数据结构是数据管理的新兴设计理念,可应对数据复杂性的挑战。它旨在提供灵敏的企业数据基础,用于支持广泛的业务用例。数据结构的概念大体说来与 DataOps 以及数据现代化和数字创新计划密切相关。
数据结构好比一张挂毯,可将来自多个位置(边缘-核心-云)、类型和数据源的数据与访问该数据的方法连接起来。对于同时使用应用程序和系统的用户,该结构抽离了与基础存储、移动、转换、保护和处理数据相关的复杂性。
数据结构并非意在取代更传统的数据管理架构,包括数据湖、数据仓库、数据中心和数据库等。相反,数据结构采取统一的方法,将这些系统作为活跃的参与者纳入其中。

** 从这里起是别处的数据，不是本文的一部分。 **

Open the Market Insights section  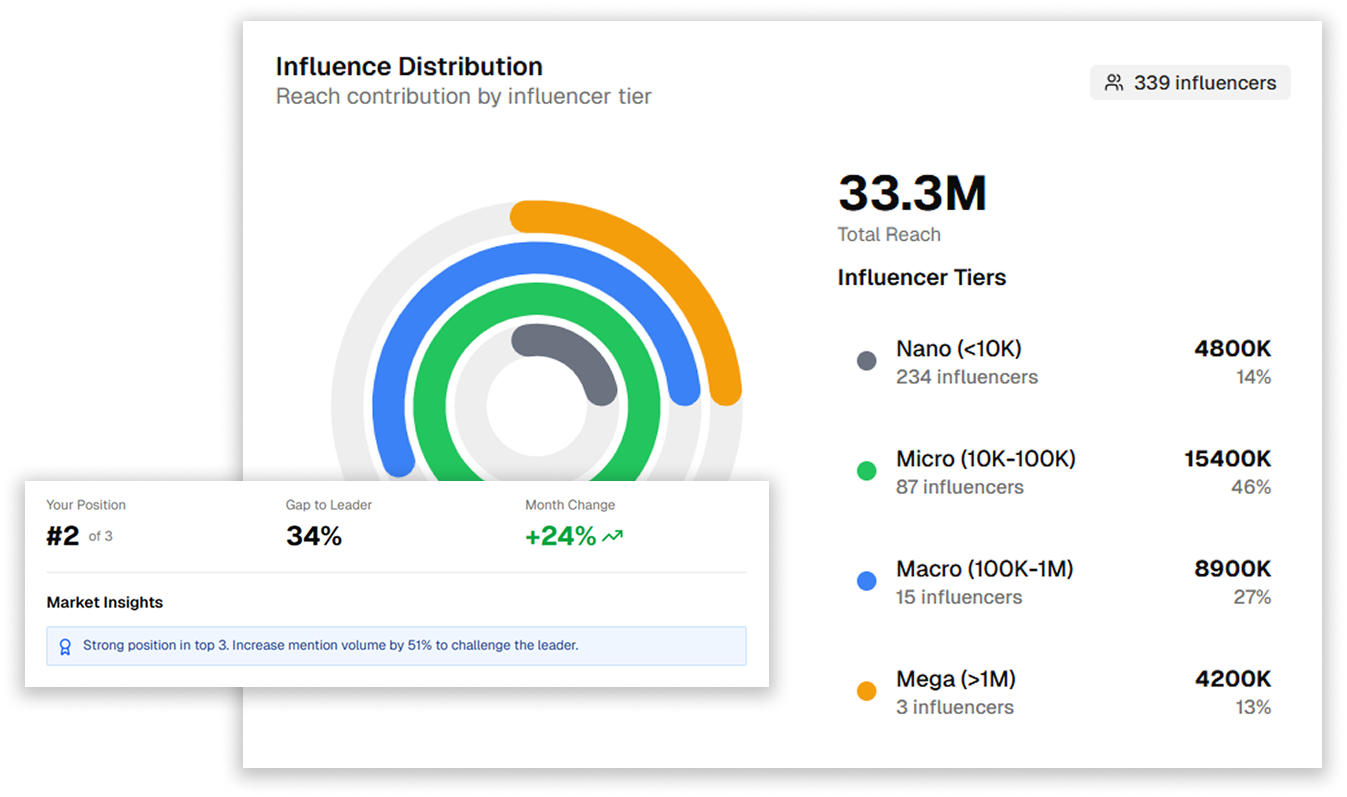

数据结构旨在通过自动化数据集成、数据治理和数据处理来简化数据复杂性。用于数据结构设计和管理的工具包括采用各种集成样式的数据管道;工作流管理、协调和策略管理;主动元数据和机器学习 (ML) 增强的数据管理;增强数据编目;数据虚拟化。
随着数据结构越来越多地涵盖跨多个云端、数据中心和边缘系统的数据,它通常借助基于容器的技术(例如 Kubernetes)和相关服务网格技术进行构建。

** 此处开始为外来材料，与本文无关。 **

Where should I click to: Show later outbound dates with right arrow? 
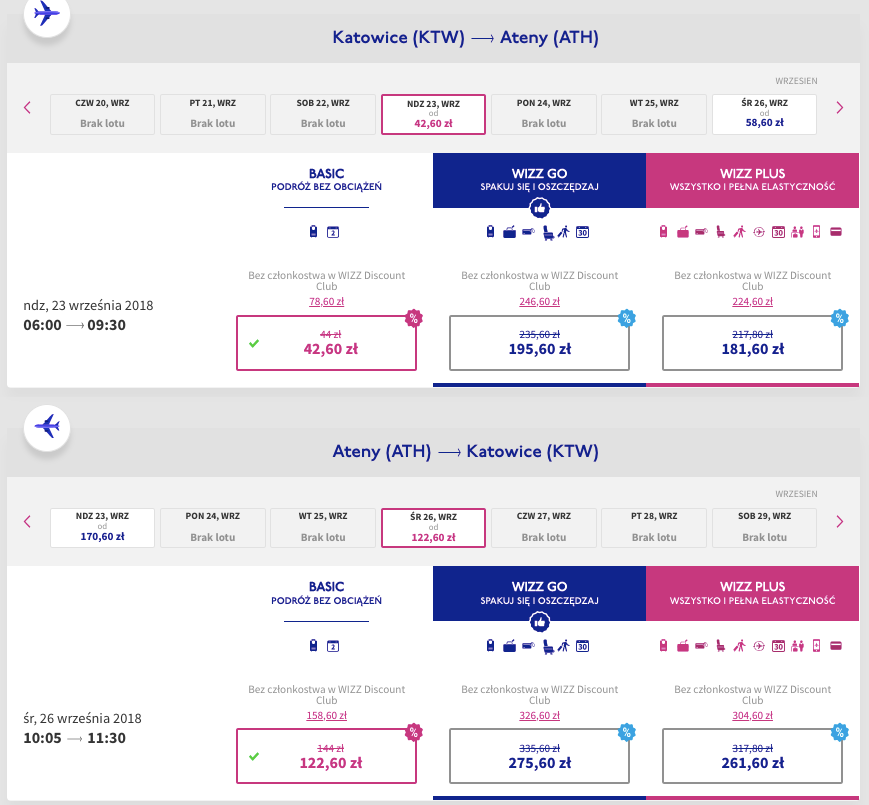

数据结构应当提供用于访问和收集所有数据的单一环境,无论数据位于何处,也无论存储方式如何 – 从而消除数据孤岛。数据管道的手动创建流程可能会拖慢运行,容易出错且作业庞杂,而相较之下,管道创建自动化则可令数据工程师更好地为数据使用者提供服务。
利用业务语义和元数据级别治理来丰富数据,有助于营造协作式自助服务环境,从而在客户 360 视图、欺诈检测、IoT 分析和诸多其他用例中实现新价值,并缩短价值实现时间。